Un gioco del tutto simile a quanto in allegria, dalle nostre parti, si fa a pranzi o cene inneggiando al bevitore di turno: “E chi si chama Tizio si alzi si alzi…”, ma, stavolta, di mezzo c’è la rete e il fenomeno coinvolge giovani e giovanissimi che, vieppiù, si devono riprendere con il cellulare o una webcam mentre ingurgitano una quantità enorme di alcol – come un litro di birra e tutta d'un sorso. Terminata l’abbeverata, si sfidano altri tre amici a superare il propri record entro le 24 ore successive.

Un “gioco” che nasce a inizio gennaio, il giorno 6, in Australia quando è stata creata la pagina NekNomination – ad ora oltre 37mila i mi piace – il cui scopo è appunto di inneggiare a questo rituale che, nel mentre, procede anche fuori dalla pagina con sempre messaggi pubblici sulle bacheche. Un po’ come quando si era bambini che ci si passava la scossa: la differenza è che la cosa coinvolge gli adulti.

Da segnalare, intanto, che birra e superalcolici bevuti in questa maniera hanno già causato la morte di alcuni ragazzi - due irlandesi e due inglesi – e, il numero, pare destinato a salire.

Diversi i genitori preoccupati per quanto sta accadendo in queste ore.

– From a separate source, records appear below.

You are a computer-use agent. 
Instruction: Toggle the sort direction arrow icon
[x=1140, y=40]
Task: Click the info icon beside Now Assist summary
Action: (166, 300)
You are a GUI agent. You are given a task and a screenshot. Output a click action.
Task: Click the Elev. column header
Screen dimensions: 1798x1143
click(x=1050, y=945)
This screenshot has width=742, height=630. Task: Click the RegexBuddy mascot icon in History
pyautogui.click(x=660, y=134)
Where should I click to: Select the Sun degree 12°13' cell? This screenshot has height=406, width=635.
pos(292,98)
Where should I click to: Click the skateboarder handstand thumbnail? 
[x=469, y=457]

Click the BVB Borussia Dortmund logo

Da segnalare anche l’appello di un religioso: “Se site nominati, abbiate il coraggio di dire basta”. Soprattutto in Appennino, dove la lotta al consumo eccessivo di alcolici è un impegno di associazioni di volontariato, servizi sociali, forze dell’ordine – e di civiltà ndr – questo fenomeno pare il miglior alleato al consumo spasmodico di alcol.

Il castelnovese Giovanni Teneggi rilancia sulla propria bacheca l’appello a sfidarsi, anziché a bere, a sfidarsi alla solidarietà, come segnalato da questo articolo.

(G.A.)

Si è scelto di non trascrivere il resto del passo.